Il destino, una frase che torna di continuo nelle parole di Liam e Noel che vanno ad alternarsi con le altre testimonianze, quelle del chitarrista Bonehead, la vera testa calda del gruppo, di Guigsy, il bassista con l'esaurimento nervoso, di Tony McCarroll, il batterista ripudiato, e ancora Marc Coyle, Paul Smith, lo stesso Alan McGee, il terzo fratello dei Gallagher, Paul, e in ultimo, ma non meno importante, mamma Peggie Gallagher, la donna che ha sempre sperato che i due litigiosi fratelli restassero uniti ma che, per un istinto materno, aveva visto nel futuro aspettandosi quella separazione culminata con la rissa del 2009.

Al racconto a posteriori si sovrappongono immagini di repertorio, molte di queste inedite, e tantissimo materiale video privato, dalle sale prove ai viaggi in aereo, dai momenti di relax in albergo ai backstage degli show televisivi. Vengono fuori così vere e proprie chicche, dialoghi a due o verso la telecamera. Tra questi Noel che, dopo aver firmato il primo contratto discografico, non fa mistero delle sue mire espansionistiche: "Voglio buttare giù dalla classifica Sting e Phil Collins! Anzi, voglio la testa di Phil Collins nel mio frigorifero entro questa decade". Ci è metaforicamente riuscito. 

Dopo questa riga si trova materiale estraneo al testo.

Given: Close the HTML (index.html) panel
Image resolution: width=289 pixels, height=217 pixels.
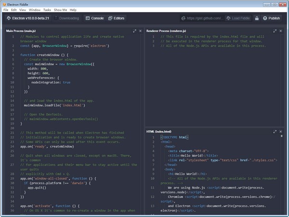Looking at the screenshot, I should coord(281,131).
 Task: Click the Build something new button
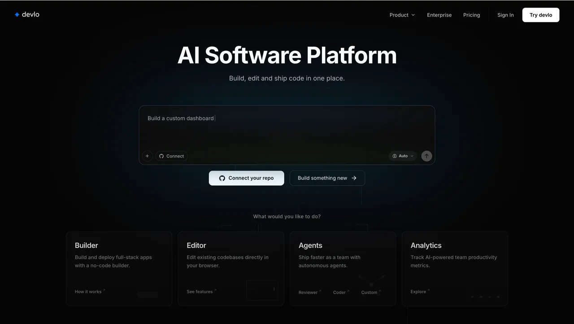pos(327,178)
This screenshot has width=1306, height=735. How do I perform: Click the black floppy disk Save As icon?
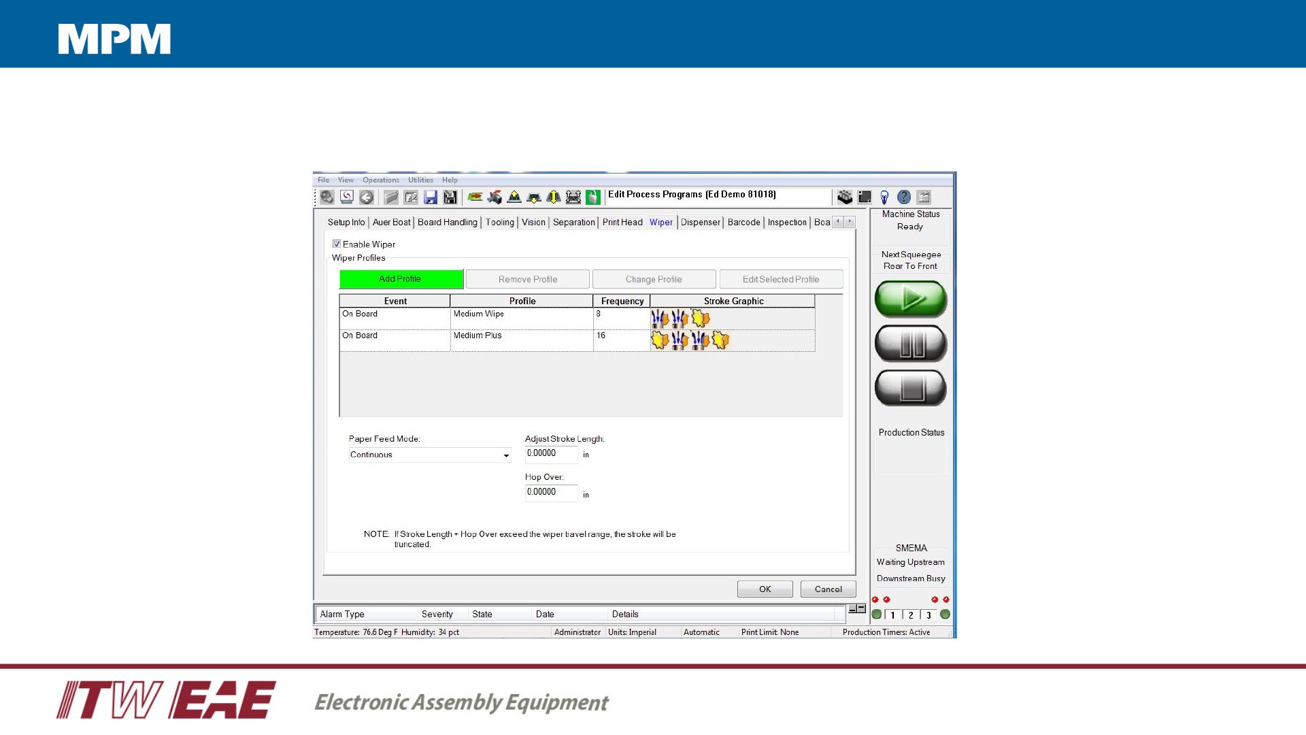[450, 197]

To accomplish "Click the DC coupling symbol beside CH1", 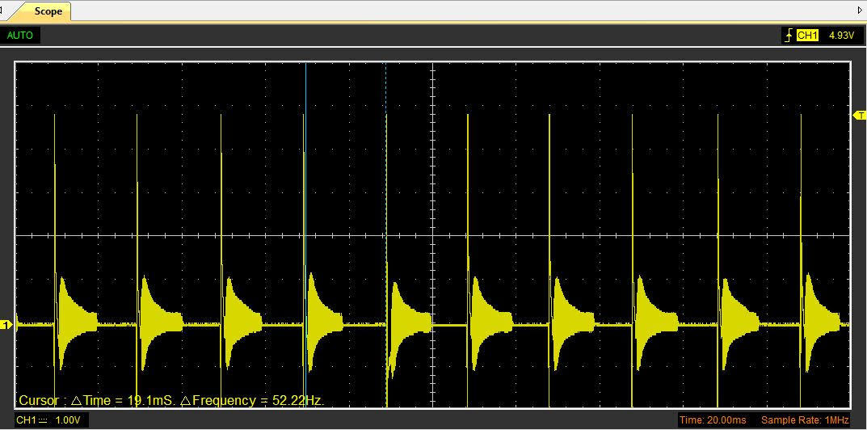I will pyautogui.click(x=44, y=421).
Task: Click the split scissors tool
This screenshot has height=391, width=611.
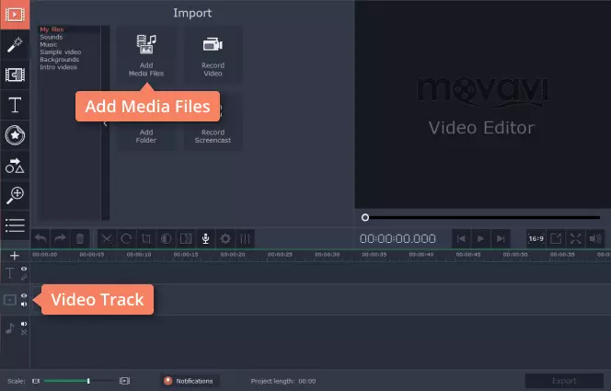Action: pos(107,238)
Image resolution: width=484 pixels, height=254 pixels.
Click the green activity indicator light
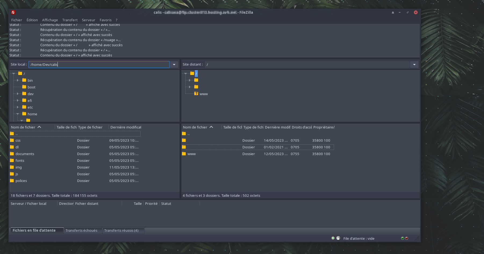tap(402, 238)
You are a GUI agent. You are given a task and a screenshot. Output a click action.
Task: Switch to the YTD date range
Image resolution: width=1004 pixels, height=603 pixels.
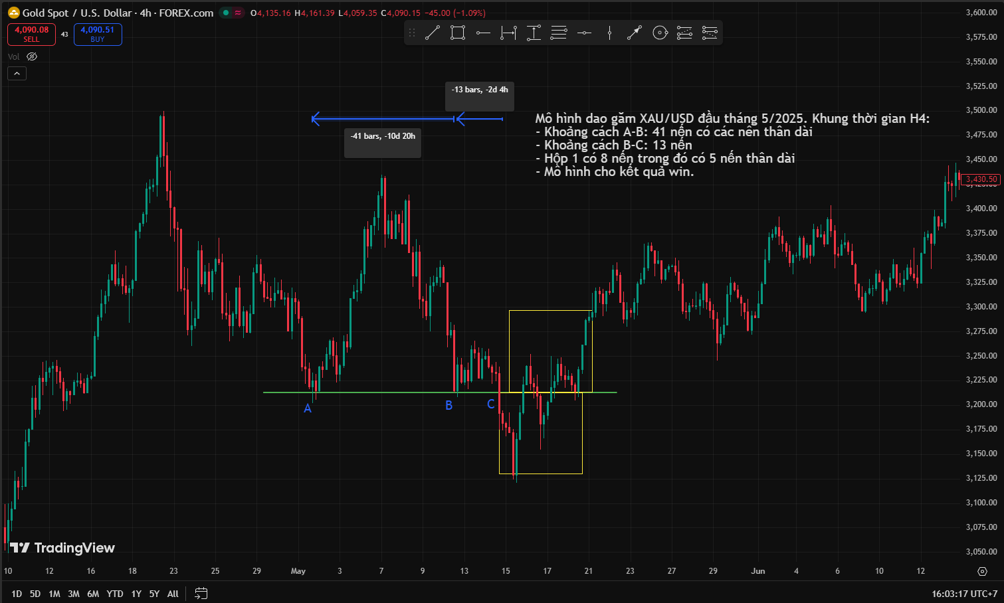(x=115, y=594)
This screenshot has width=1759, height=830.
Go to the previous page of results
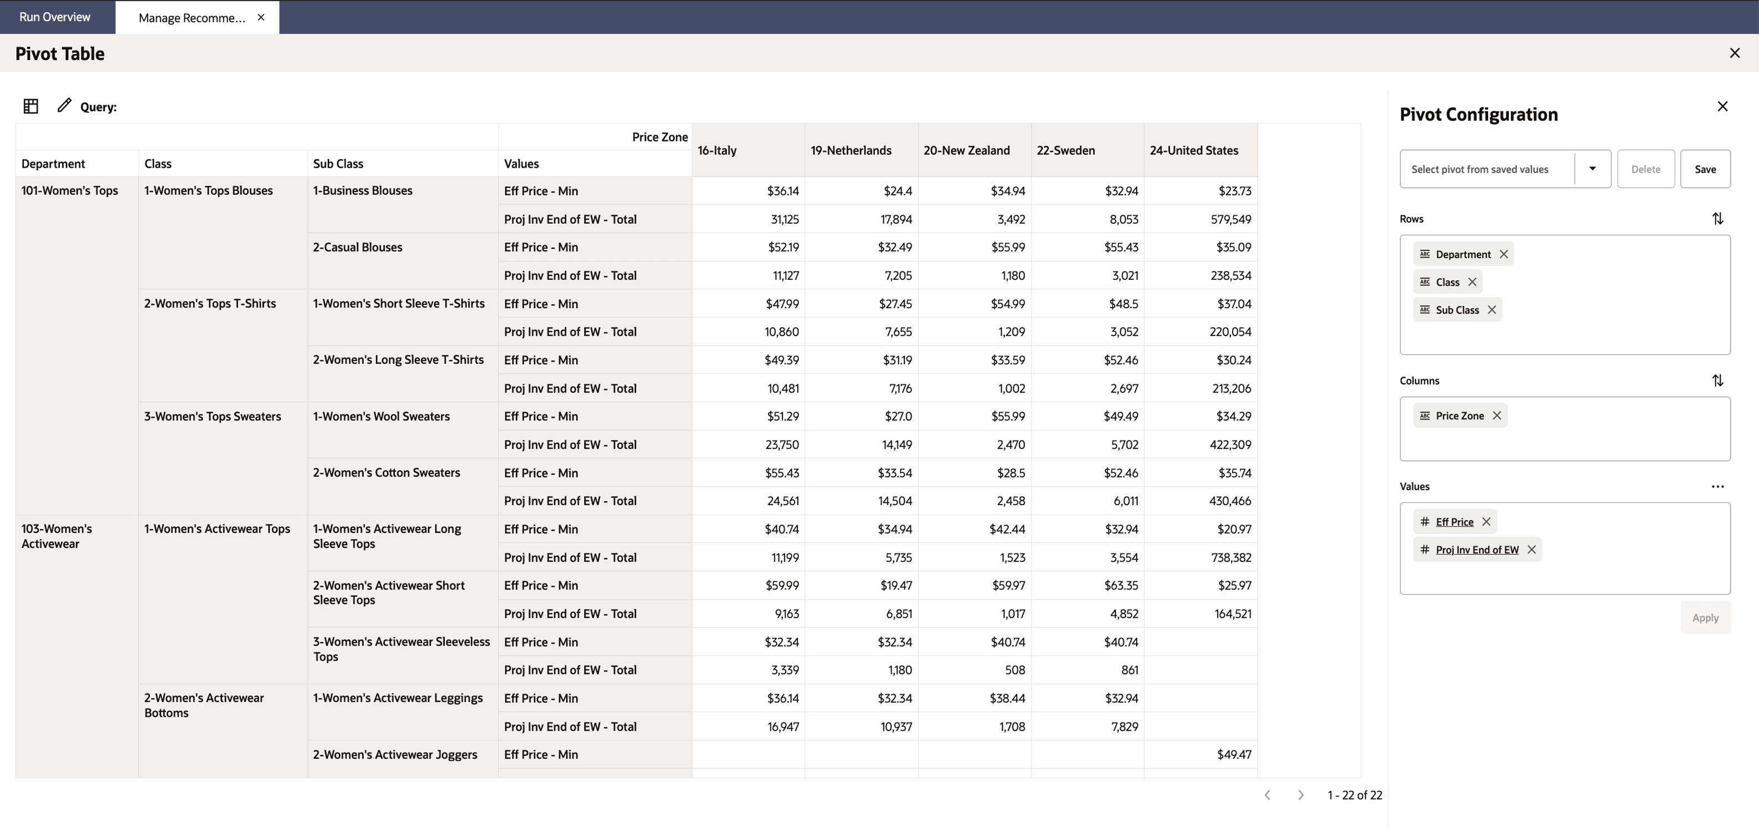[1267, 795]
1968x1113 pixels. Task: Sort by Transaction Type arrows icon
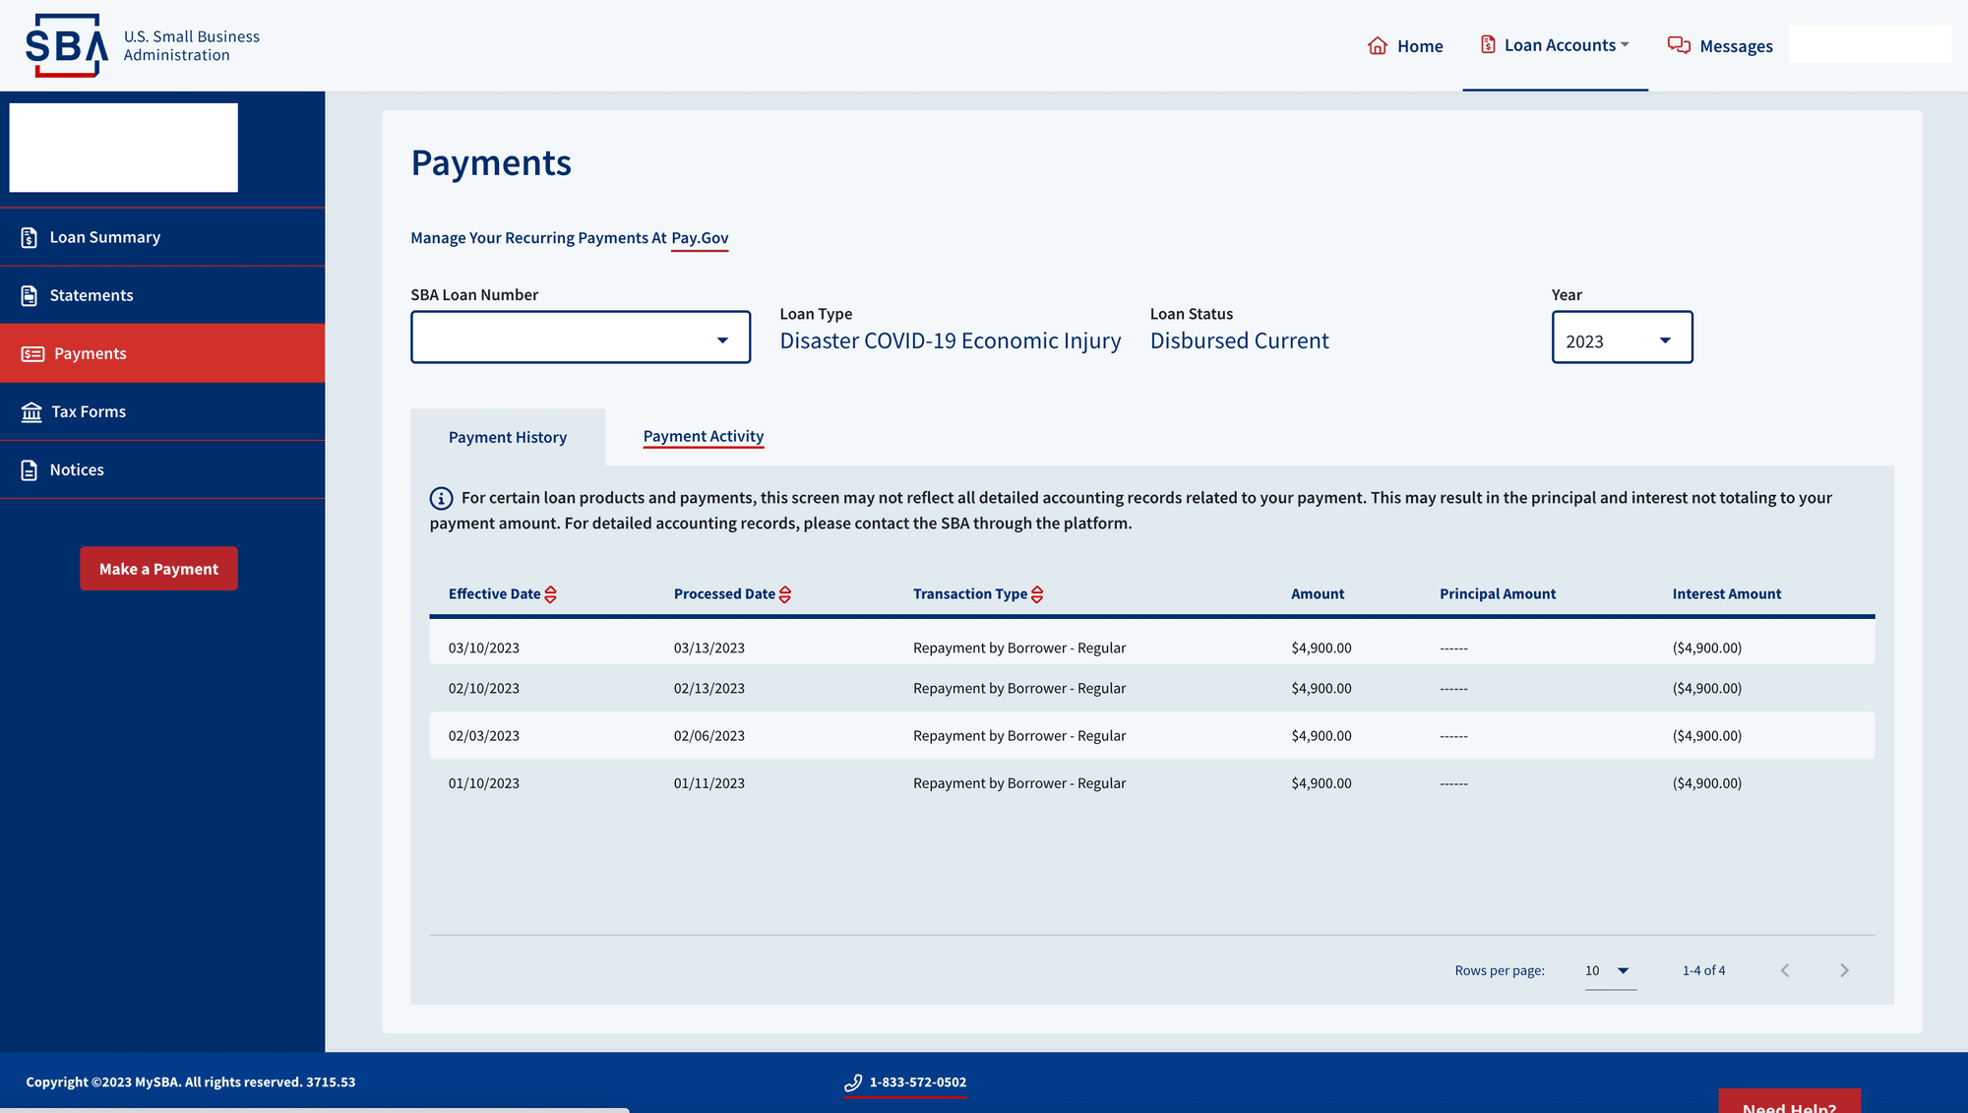coord(1037,594)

"Oasis: Supersonic" si concentra di più sul periodo che va dal 1992 al 1996, dalla fase embrionale al concerto di Knebworth, quello che portò più di 25omila persone in un doppio concerto che, ad oggi, è ancora quello che ha avuto più richieste nella storia della musica. Furono in 2 milioni e mezzo a restare senza biglietto e, no, non ci fu nessuna replica. L'appuntamento con la storia, il 10 e l'11 agosto 1996, fu a numero chiuso. "Dopo quel concerto saremmo dovuti diventare fumo, sparire nel nulla. Eravamo al massimo, ma io ho voluto continuare perché è questo che volevo fare". Quella che doveva essere considerata come una svolta, fu in realtà la fine di quella magia che aveva portato cinque ragazzi, che da soli valevano poco ma che insieme creavano un'alchimia inspiegabilmente potente, a conquistare tutto il mondo in soli due anni e regalando alla storia della musica, due dei dischi più importanti degli anni '90: "Definitely Maybe" e "What's the story (Morning Glory)?".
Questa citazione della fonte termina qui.